Craig Wright explains safety of zero-confirmation transactions

Craig Wright explains safety of zero-confirmation transactions

Merchants can accept payments with confidence when engaging in instant transactions, as Bitcoin SV is suited for real-world trade.

nChain chief scientist Dr. Craig Wright explained in a blog post that double spend attacks, where a payment only appears to be made but with money going elsewhere after delivery of a product, are avoided by measures already in place.

“Mining is there to ensure the creation of a competitive system to stop double spending… Miners are paid to not only verify transactions, but to find errors in the efforts of other miners, and to invalidate these,” he said.

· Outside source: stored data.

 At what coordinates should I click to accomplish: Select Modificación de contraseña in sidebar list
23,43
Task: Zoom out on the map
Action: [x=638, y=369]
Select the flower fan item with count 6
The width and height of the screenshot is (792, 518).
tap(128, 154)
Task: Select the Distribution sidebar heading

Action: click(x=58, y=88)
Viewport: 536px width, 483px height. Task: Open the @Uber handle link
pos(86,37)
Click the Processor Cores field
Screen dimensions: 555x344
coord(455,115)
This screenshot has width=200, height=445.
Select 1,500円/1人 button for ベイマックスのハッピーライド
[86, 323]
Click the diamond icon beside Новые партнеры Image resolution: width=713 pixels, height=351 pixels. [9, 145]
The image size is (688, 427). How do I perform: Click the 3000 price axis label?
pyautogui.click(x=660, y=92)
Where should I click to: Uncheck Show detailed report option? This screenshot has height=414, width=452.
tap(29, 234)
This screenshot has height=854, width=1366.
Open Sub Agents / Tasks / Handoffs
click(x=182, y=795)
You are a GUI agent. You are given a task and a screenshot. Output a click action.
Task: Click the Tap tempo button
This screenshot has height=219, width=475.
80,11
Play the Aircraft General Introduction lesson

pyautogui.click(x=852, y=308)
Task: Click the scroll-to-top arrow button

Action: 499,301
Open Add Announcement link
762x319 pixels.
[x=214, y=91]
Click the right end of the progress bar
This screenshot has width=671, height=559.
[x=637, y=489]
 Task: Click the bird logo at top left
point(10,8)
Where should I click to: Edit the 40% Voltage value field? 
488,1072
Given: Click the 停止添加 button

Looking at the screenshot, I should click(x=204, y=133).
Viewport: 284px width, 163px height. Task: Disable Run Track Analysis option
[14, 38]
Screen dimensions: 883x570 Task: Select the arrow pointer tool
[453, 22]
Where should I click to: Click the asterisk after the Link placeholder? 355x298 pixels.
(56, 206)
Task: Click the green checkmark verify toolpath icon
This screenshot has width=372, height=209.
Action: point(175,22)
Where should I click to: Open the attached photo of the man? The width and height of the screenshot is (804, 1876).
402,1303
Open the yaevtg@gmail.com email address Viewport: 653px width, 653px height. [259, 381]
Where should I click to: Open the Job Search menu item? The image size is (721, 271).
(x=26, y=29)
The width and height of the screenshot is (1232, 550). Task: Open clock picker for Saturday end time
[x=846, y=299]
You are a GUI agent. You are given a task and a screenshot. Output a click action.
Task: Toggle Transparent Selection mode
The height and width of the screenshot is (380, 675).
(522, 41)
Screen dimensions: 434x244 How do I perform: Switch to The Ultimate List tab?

Among items in a merchant’s invoice would be a minimum miners’ fee. “If the client hands the merchant a transaction using less than this, they will reject it,” Wright said. “It is the merchant and not the user who sets the terms used here, and the merchant can simply not allow the sale, if it is under the offer price.”

Wright enumerated several steps of a transaction which a double spend attacker would have to overcome, with most everyday products, such as a cup of coffee, not being worth the cost and effort involved.

With terms established between buyer and seller, either party could opt out if the other’s obligations are not fulfilled. “In the real world, a merchant or vendor gives you an invoice to pay. This does not change in the Bitcoin world. You send what is requested,” he said.

In the event that a merchant detects a double spend, through sending a request to the mempool, Wright said the payment is considered fraudulent, and that merchants have the right to detain the customer before having them taken to government authorities, “just as is the case with shop lifters right now.”

He said, “The reality is that in 2 seconds (or less) the merchant has checked the transaction, and the reality is that you do not get to send a double spend,” adding, “I will cover any loss that occurs on a REAL double-spend fraud. Oh… I do not expect to even have to spend a cent. I will also help ensure that the person who does it ends spending a long time in a small cell.”

Wright also pointed out that keys should not be reused, where an address is used for more than one transaction. “If users simply did not use the same address more than once (ever), the idea of tracking ‘spam’ payments would not exist at all,” he said.